Input data
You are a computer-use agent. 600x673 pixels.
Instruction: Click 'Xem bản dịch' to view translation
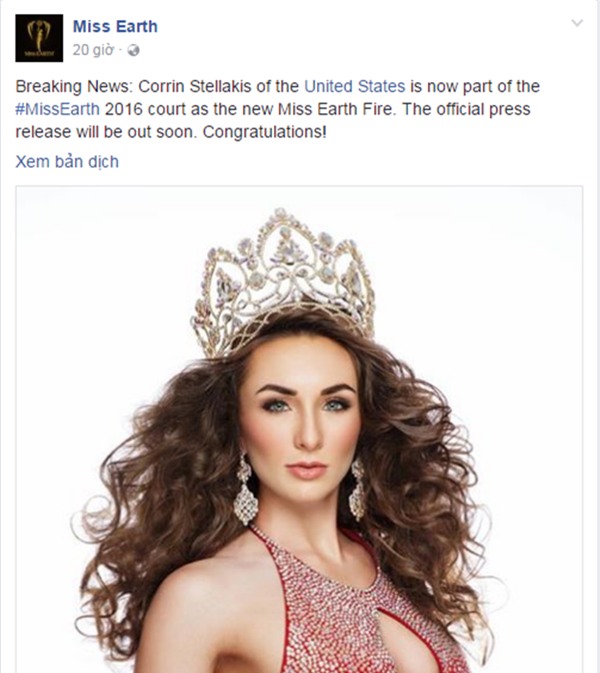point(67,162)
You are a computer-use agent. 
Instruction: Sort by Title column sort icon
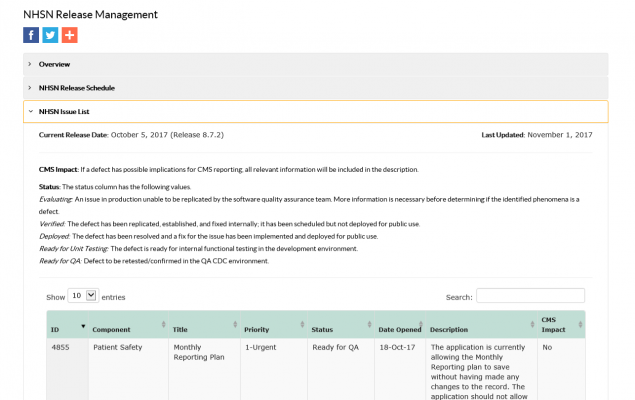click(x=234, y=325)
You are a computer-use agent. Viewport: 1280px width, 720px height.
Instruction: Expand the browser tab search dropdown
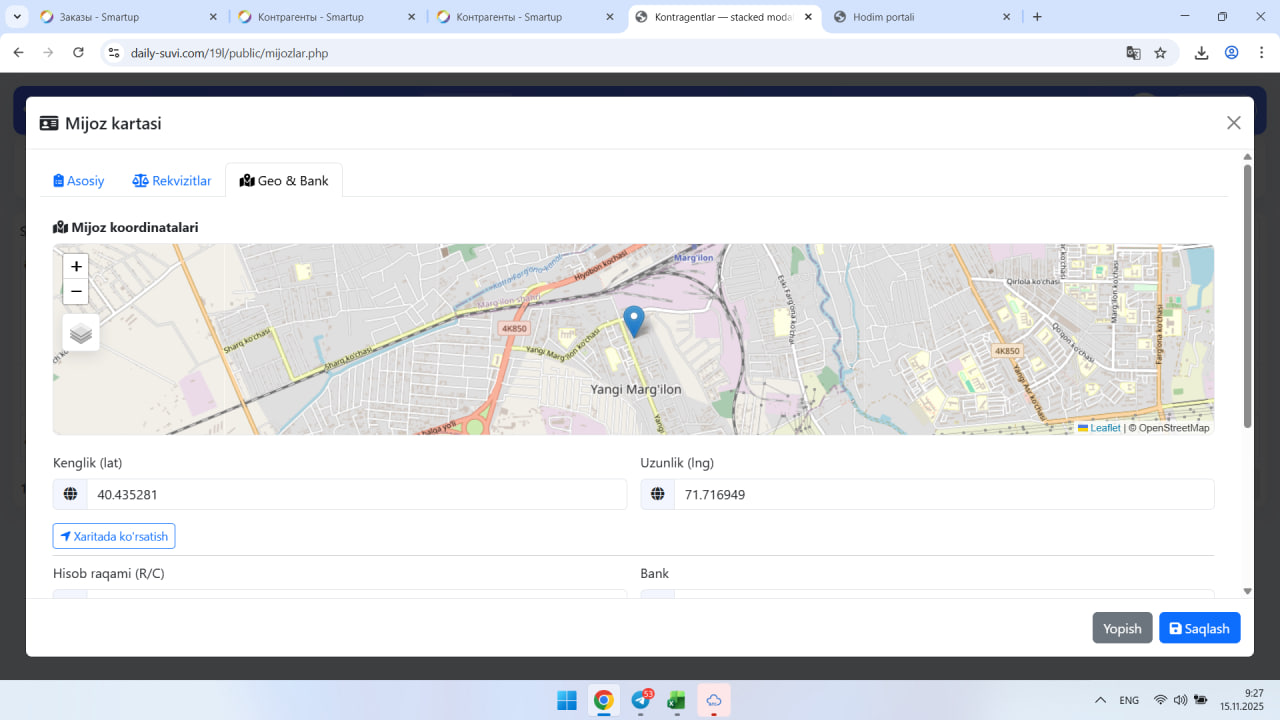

--

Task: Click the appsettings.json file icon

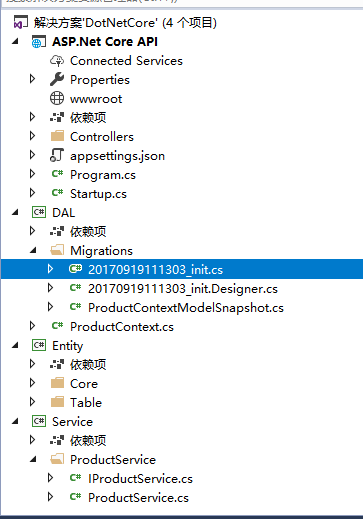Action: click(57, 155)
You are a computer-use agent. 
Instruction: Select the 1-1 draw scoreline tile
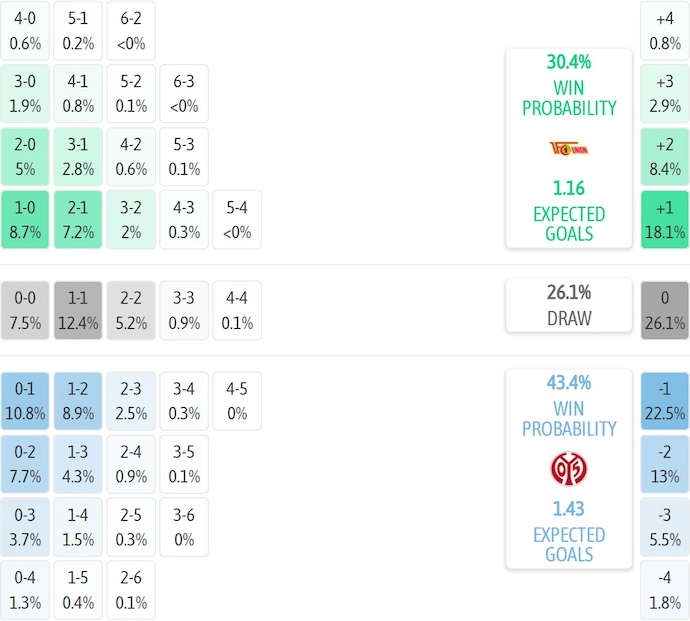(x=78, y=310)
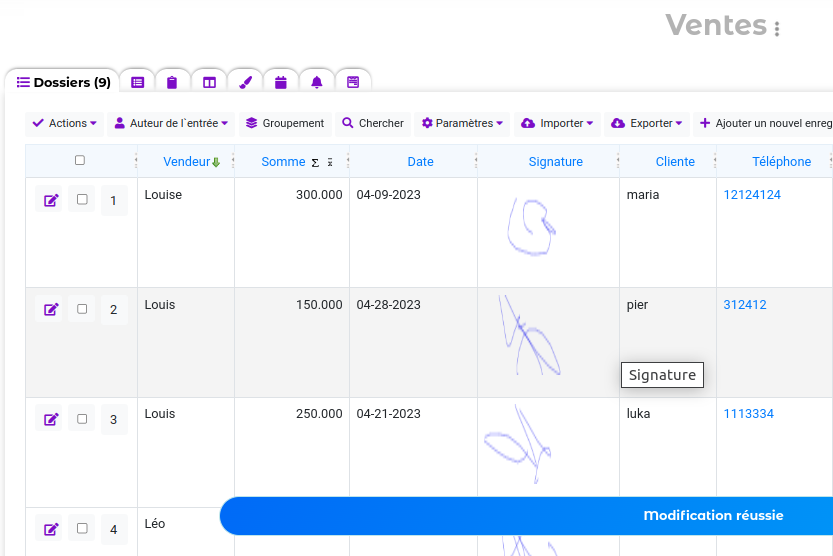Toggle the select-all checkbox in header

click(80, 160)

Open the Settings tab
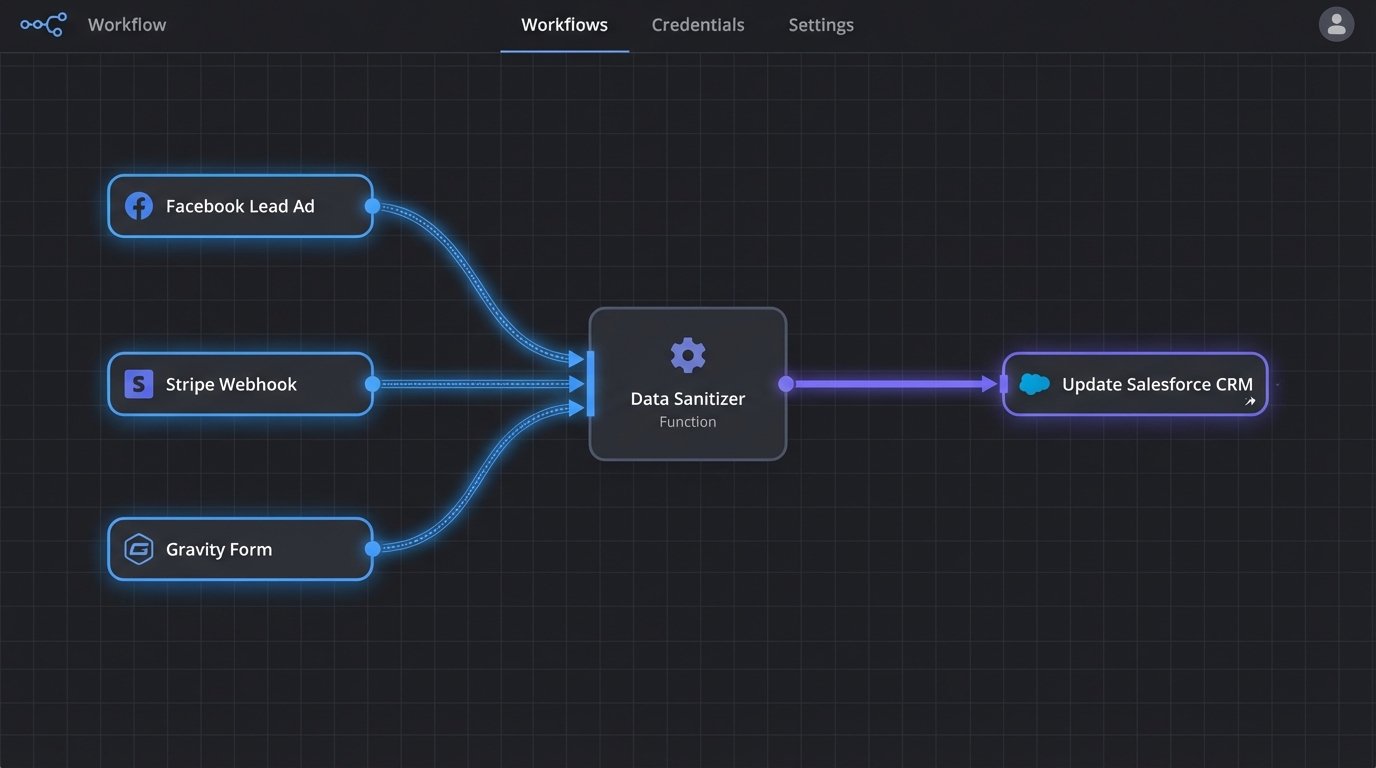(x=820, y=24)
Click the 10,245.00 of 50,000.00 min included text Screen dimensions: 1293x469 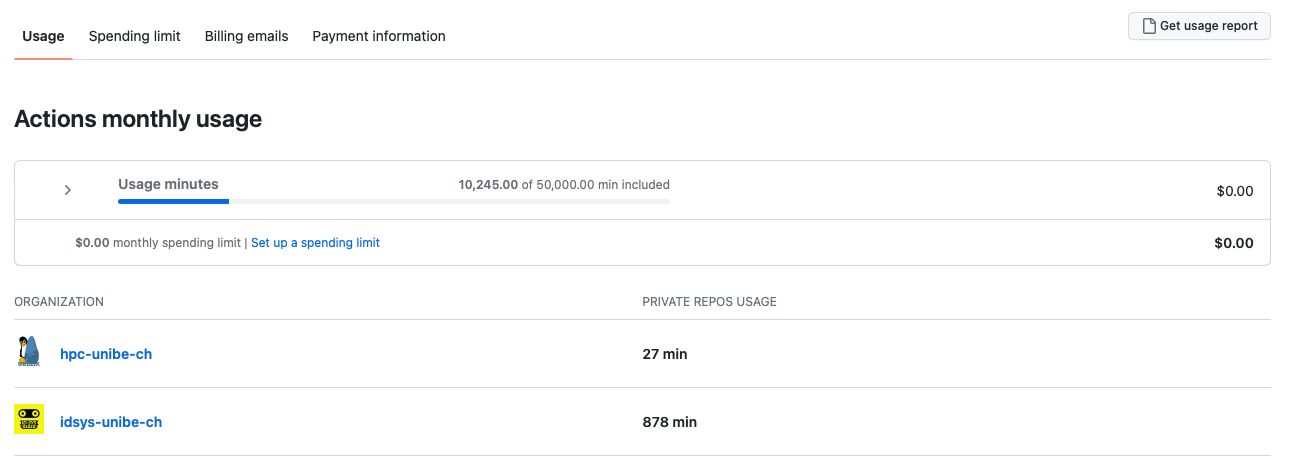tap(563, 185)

* * *

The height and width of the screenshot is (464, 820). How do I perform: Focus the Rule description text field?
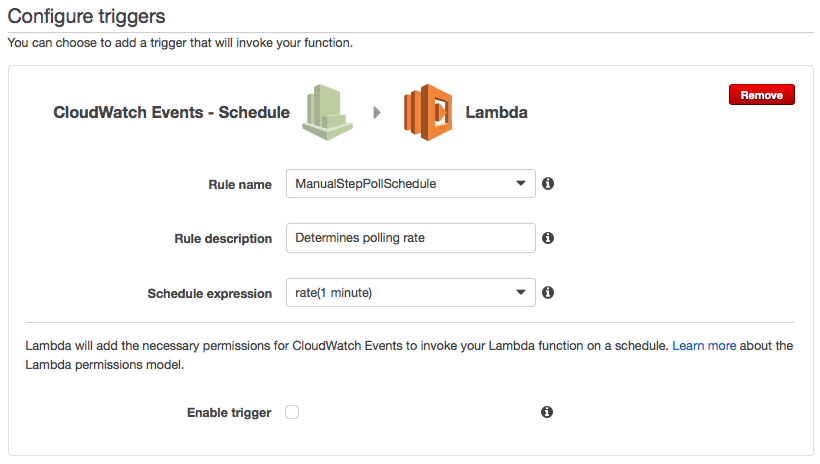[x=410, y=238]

Work task
Print everything from the line with "Instruction: Sort by Title column sort icon" down to the line with "Instruction: Expand the" in the entries above, both lines included and nothing more, without the pictures.

Reply to the exercise
Instruction: Sort by Title column sort icon
click(x=234, y=325)
You are a computer-use agent. Viewport: 1280px width, 720px height.
Instruction: Expand the browser tab search dropdown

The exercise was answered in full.